QUÉ DEBES HACER:
**a.** Enumera las condiciones que, según el último párrafo del texto sobre el ataque a los trabajadores humanitarios en Gaza, harían que no hubiera ambigüedad en el caso.
**b.** Prolonga el texto sobre el ataque a los trabajadores humanitarios en Gaza a partir de su última oración.

TEXTO DE LECTURA:
Mientras el mundo celebraba el Eid, en Gaza se desenterraban cuerpos de paramédicos asesinados. No es una metáfora. Es la literalidad brutal del conflicto: quince trabajadores humanitarios —ocho médicos, seis rescatistas y un empleado de la ONU— fueron atacados mientras intentaban rescatar víctimas de un bombardeo. La escena, denunciada por la ONU y la Cruz Roja como un crimen de guerra, encarna la creciente fractura entre el discurso de la legalidad internacional y la práctica de los hechos sobre el terreno.
El ataque ocurrió el 23 de marzo en Al-Hashashin, en el sur de Gaza. Las ambulancias y camiones de rescate —todos marcados con los emblemas internacionales de protección— fueron blanco de disparos por parte de las Fuerzas de Defensa de Israel (FDI). Los cuerpos permanecieron cinco días enterrados en una fosa común, marcados con la luz de emergencia de una ambulancia destruida, hasta que equipos de rescate, con ayuda de Naciones Unidas, pudieron recuperarlos.
“Los atacaron uno por uno y los enterraron en una fosa común”, denunció el director de la Oficina de Coordinación de Asuntos Humanitarios (OCHA) en Gaza. Israel, por su parte, sostiene que los vehículos se desplazaban de forma sospechosa, sin luces ni señales de emergencia, y que entre los muertos se encontraban militantes armados. No obstante, las listas de fallecidos difundidas por la Media Luna Roja Palestina no incluyen a ninguno de los presuntos milicianos nombrados por las autoridades israelíes. Entre ellos, un tal Mohammad Amin Ibrahim Shubaki, que el ejército identifica como miembro de Hamás. ¿Fueron entonces combatientes ocultos en ambulancias? ¿O personal humanitario asesinado sin justificación?
La línea entre los hechos y las versiones oficiales es difusa. Israel admitió haber enterrado los cuerpos “con telas y tierra” por considerar que su recuperación tomaría tiempo. Asegura que notificó esta acción a las organizaciones de rescate, aunque estas lo desmienten. La Media Luna Roja denuncia que se les negó el acceso durante días. Las evidencias en el terreno —vehículos perforados por balas, huellas de excavadoras— contrastan con la narrativa de “coordinación” que insiste en difundir Tel Aviv.
Más allá de las contradicciones, el caso ha encendido alarmas en organismos internacionales. La ONU, la Cruz Roja y múltiples organizaciones de derechos humanos reclaman una investigación independiente que determine si este ataque viola las Convenciones de Ginebra. Porque si los vehículos estaban claramente identificados, si los trabajadores llevaban uniformes médicos y guantes, y si iban camino a salvar vidas, entonces no hay ambigüedad: su ejecución es un crimen de guerra.

DATOS PROPORCIONADOS:

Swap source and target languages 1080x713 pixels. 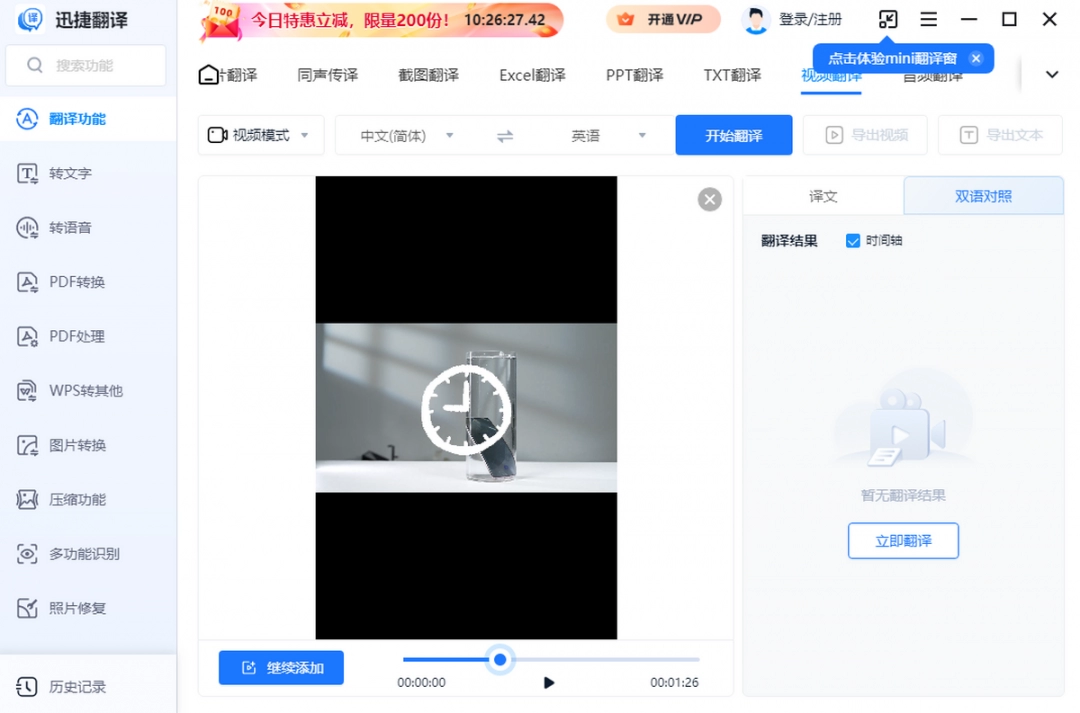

RESPUESTAS:
**a.**
- Que los vehículos estuvieran claramente identificados.
- Que los trabajadores llevaran uniformes médicos y guantes.
- Que fueran camino a salvar vidas.

**b.**
Las FDI responden que Hamás y la Yihad Islámica utilizan infraestructura civil para operar, incluyendo ambulancias y hospitales. Bajo esta lógica, cualquier espacio humanitario puede ser blanco si existe la sospecha de infiltración. Una lógica peligrosa que erosiona los cimientos del derecho internacional humanitario y deja a civiles y rescatistas en un limbo letal.
No es la primera vez que en Gaza los símbolos de protección se convierten en blancos. Y cada vez que sucede, la reacción es la misma: condenas, llamados a investigar y una prolongada impunidad. El mismo día del ataque, Israel reanudó operaciones militares en Rafah, instando a la evacuación de civiles hacia zonas designadas como “seguras”, como al-Mawasi, que en realidad apenas cuentan con condiciones mínimas para recibir desplazados. La guerra, suspendida brevemente por un alto al fuego, regresó con fuerza. Según el Ministerio de Salud de Gaza, más de 900 personas murieron solo desde el 18 de marzo, mientras la cifra total de víctimas supera ya las 50,000 desde el inicio del conflicto.
La narrativa oficial israelí insiste en que actúa contra el “terrorismo disfrazado”, mientras organismos internacionales intentan preservar una noción básica: hay reglas incluso en la guerra. La neutralidad médica, el respeto a la vida civil, la protección de misiones humanitarias no son sugerencias éticas. Son obligaciones legales. Ignorarlas, justificar su transgresión o diluir su responsabilidad solo abona a un terreno donde todo vale.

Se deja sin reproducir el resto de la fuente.